Matt Mower says he is working on a Radio Tool that will let us send categorical posts out via e-mail. This sort of service is a boon to those wishing for as many routes as possible to their audience.

As for me, well, it just creates on more way to be ignored...

Blogging by email. Radio wishlist > Post to email..

Dale Pike writes:

I want to be able to designate a category and have that post sent as an email message to a pre-determined address. This would allow me to further consolidate my communications and have a more streamlined "write once" approach to my messaging.

[a klog apart]

» I need exactly the same thing to keep legacy people in the loop.  I'm trying to knock up something very quickly as a tool in Radio.

Basic features:

  • preferences per- subscriber email
  • filter by category & by liveTopic
  • immediately, hourly or daily feedings
  • send either complete post or permalink+title

I had originally thought about making it a program that subscribed to an RSS feed and emailed it out.  However this seemed like a lot of work and a way of re-inventing my.userland.  I'm trying to KISS!
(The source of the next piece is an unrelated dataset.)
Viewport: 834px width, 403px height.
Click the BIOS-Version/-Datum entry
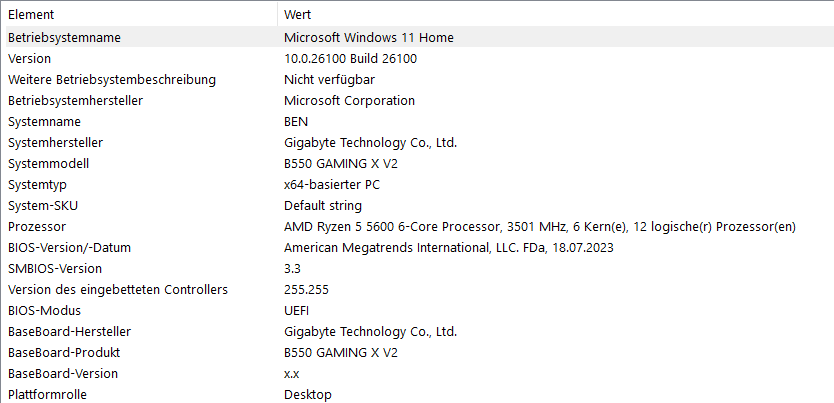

[Curiouser and curiouser!]

A Solid Intranet in Eight Steps

"Paul Holbrook" points us to another good intranet article from New Architect on intranet design. I really like points:

4. Put usability before consistency.
5. Start small and grow iteratively.
7. Evaluate against measurable objectives and criteria.
8. Make your intranet accessible.

Thanks Paul!

Article: A solid intranet in eight steps. I've never built a built a full-corporate intranet site, though I've been in a few efforts to build group sites. Even those efforts could have used the information in the article Theo Mandel has written: A solid intranet in eight steps"
[Paul Holbrook's Radio Weblog]

Business Requirements for Classifying Content

Reference material for content classification.

A couple of articles from KMConnection I found from Paul's site:

Business Reqs.

Can't get enough Classification. I picked a reference to something called faceted classification from High Context. The back credits on where this comes from are getting a little deep for more (more on that later), so I'll just quote the item:

Faceted Classification.

[Paul Holbrook's Radio Weblog]

Down the Rabbit Hole

David Gammel's post on Yahoo! Groups: K-Log lead me to High Context, where David had blogged a post from fellow Atlantan Paul Holbrook. Paul and I have traded a couple of e-mails before becasue I saw a couple of posts in the Userland forum. Paul has a very interesting background -- even doing some work at PARC -- and I wanted to talk to him about possible intranet design. But I haven't been tracking his site. I am now.

Among others, Paul had this interesting post on what happens when you start to research something via blogs:

Down the rabbit hole of blogging .... Sometimes following other people's blogs is like talking to someone who won't shut up: you ask one question, and you're in for a 15 minute answer. Well, it's a little like that, except it's not: it's a lot more interesting. Case in point: I pulled a little piece out of my news aggregator this morning on a k-log pilot experiment, and many hours later, I'm left with a pile on interesting pages scattered around my screen that I'm trying to make sense of. (I can't even remember where I found the reference to the k-log item; it's already gone from my aggregator.)
[Paul Holbrook's Radio Weblog]

BTW Paul, I got my RSS feed truncated. I've added you to my Aggregator and my blogroll. This k-log stuff is getting really interesting.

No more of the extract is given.